Dr. Clifton Garris, who grew up in Leroy and is now an obstetrician in Sylacauga, credits the Rural Medical Scholars program with helping him get into medical school and allowing him to live out his dream of being a doctor.

"I can't say enough about the program," Garris said. "I think it's great. I think every state should have a program like this because every state has underserved rural areas."

Dr. Randy Longenecker of the Ohio State University Rural Program said the University of Alabama program is one of the most extensive, but that there are a number of similar programs throughout the country, including those at the University of Colorado, the University of Wisconsin, Dartmouth College and West Virginia University at Morgantown, among others.

But Longenecker said simply attracting students to rural medical programs is not enough because "there are so many ways the pipeline can leak."

He said a relatively small number of rural students get into medical school in the first place and many who do see medical school as their ticket out of a rural area. Others initially plan to go back but then get their education and do their residency in urban areas and end up meeting a spouse and establishing a life in the city instead.
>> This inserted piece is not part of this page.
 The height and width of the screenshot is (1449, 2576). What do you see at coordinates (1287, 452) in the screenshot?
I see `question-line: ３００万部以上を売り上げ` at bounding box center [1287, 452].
Kollisch and Longenecker both said they are aware of the draw of living in an urban area and the challenges faced by doctors in rural areas lack of equipment, lack of funding, lower levels of insurance reimbursement, to name a few. But, for them, the benefits of living in a rural area far outweigh the negatives.

"For me, as a rural physician, I can think of no more rewarding career," Longenecker said. "It's more a 9-to-5 job in an urban environment, whereas for us, in a rural area, it's a way of life."